Source items
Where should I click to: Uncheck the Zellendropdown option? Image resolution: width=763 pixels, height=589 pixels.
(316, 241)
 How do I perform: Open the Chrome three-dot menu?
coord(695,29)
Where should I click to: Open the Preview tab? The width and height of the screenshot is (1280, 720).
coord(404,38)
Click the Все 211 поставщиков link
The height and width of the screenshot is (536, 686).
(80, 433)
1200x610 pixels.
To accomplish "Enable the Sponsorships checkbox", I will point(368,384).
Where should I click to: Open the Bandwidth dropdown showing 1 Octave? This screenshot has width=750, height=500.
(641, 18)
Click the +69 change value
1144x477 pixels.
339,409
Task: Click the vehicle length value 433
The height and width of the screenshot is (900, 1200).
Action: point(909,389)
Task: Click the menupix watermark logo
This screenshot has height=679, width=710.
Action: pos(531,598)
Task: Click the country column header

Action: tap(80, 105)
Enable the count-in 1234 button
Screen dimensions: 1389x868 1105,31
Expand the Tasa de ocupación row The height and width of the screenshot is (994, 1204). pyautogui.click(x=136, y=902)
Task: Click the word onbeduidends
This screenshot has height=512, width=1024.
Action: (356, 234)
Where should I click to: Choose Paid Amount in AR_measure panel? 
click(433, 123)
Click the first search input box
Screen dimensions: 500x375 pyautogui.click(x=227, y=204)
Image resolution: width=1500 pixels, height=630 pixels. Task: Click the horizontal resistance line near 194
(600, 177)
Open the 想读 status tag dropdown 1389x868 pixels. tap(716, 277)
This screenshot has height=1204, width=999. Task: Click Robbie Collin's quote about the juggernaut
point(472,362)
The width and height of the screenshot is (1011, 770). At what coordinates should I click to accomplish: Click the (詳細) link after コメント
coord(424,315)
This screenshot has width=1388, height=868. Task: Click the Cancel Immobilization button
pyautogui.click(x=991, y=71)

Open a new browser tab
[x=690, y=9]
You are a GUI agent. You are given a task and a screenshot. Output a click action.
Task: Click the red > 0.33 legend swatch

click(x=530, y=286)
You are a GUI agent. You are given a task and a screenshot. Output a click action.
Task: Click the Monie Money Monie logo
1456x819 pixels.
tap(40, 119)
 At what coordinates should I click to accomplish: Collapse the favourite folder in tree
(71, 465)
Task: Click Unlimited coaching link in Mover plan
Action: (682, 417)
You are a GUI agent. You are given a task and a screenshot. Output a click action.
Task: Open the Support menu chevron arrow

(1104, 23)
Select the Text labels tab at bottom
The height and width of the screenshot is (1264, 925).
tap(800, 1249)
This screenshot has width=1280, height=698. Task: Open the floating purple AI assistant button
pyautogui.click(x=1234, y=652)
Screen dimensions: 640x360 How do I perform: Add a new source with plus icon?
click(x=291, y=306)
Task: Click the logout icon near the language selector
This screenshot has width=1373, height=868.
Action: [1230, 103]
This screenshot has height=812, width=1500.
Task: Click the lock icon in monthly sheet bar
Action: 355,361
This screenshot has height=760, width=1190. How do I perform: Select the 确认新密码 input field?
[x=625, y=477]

Short exercise: Copy out every line of the source items above word for word, changing nothing.

Solution for this task:
Where should I click to: Uncheck the Zellendropdown option? Image resolution: width=763 pixels, height=589 pixels.
(316, 241)
 How do I perform: Open the Chrome three-dot menu?
coord(695,29)
Where should I click to: Open the Preview tab? The width and height of the screenshot is (1280, 720).
coord(404,38)
Click the Все 211 поставщиков link
The height and width of the screenshot is (536, 686).
(80, 433)
1200x610 pixels.
To accomplish "Enable the Sponsorships checkbox", I will point(368,384).
Where should I click to: Open the Bandwidth dropdown showing 1 Octave? This screenshot has width=750, height=500.
(641, 18)
Click the +69 change value
1144x477 pixels.
339,409
Task: Click the vehicle length value 433
The height and width of the screenshot is (900, 1200).
Action: point(909,389)
Task: Click the menupix watermark logo
This screenshot has height=679, width=710.
Action: pos(531,598)
Task: Click the country column header

Action: tap(80, 105)
Enable the count-in 1234 button
Screen dimensions: 1389x868 1105,31
Expand the Tasa de ocupación row The height and width of the screenshot is (994, 1204). pyautogui.click(x=136, y=902)
Task: Click the word onbeduidends
This screenshot has height=512, width=1024.
Action: (356, 234)
Where should I click to: Choose Paid Amount in AR_measure panel? 
click(433, 123)
Click the first search input box
Screen dimensions: 500x375 pyautogui.click(x=227, y=204)
Image resolution: width=1500 pixels, height=630 pixels. Task: Click the horizontal resistance line near 194
(600, 177)
Open the 想读 status tag dropdown 1389x868 pixels. tap(716, 277)
This screenshot has height=1204, width=999. Task: Click Robbie Collin's quote about the juggernaut
point(472,362)
The width and height of the screenshot is (1011, 770). At what coordinates should I click to accomplish: Click the (詳細) link after コメント
coord(424,315)
This screenshot has width=1388, height=868. Task: Click the Cancel Immobilization button
pyautogui.click(x=991, y=71)

Open a new browser tab
[x=690, y=9]
You are a GUI agent. You are given a task and a screenshot. Output a click action.
Task: Click the red > 0.33 legend swatch

click(x=530, y=286)
You are a GUI agent. You are given a task and a screenshot. Output a click action.
Task: Click the Monie Money Monie logo
1456x819 pixels.
tap(40, 119)
 At what coordinates should I click to accomplish: Collapse the favourite folder in tree
(71, 465)
Task: Click Unlimited coaching link in Mover plan
Action: (682, 417)
You are a GUI agent. You are given a task and a screenshot. Output a click action.
Task: Open the Support menu chevron arrow

(1104, 23)
Select the Text labels tab at bottom
The height and width of the screenshot is (1264, 925).
tap(800, 1249)
This screenshot has width=1280, height=698. Task: Open the floating purple AI assistant button
pyautogui.click(x=1234, y=652)
Screen dimensions: 640x360 How do I perform: Add a new source with plus icon?
click(x=291, y=306)
Task: Click the logout icon near the language selector
This screenshot has width=1373, height=868.
Action: [1230, 103]
This screenshot has height=812, width=1500.
Task: Click the lock icon in monthly sheet bar
Action: 355,361
This screenshot has height=760, width=1190. How do I perform: Select the 确认新密码 input field?
[x=625, y=477]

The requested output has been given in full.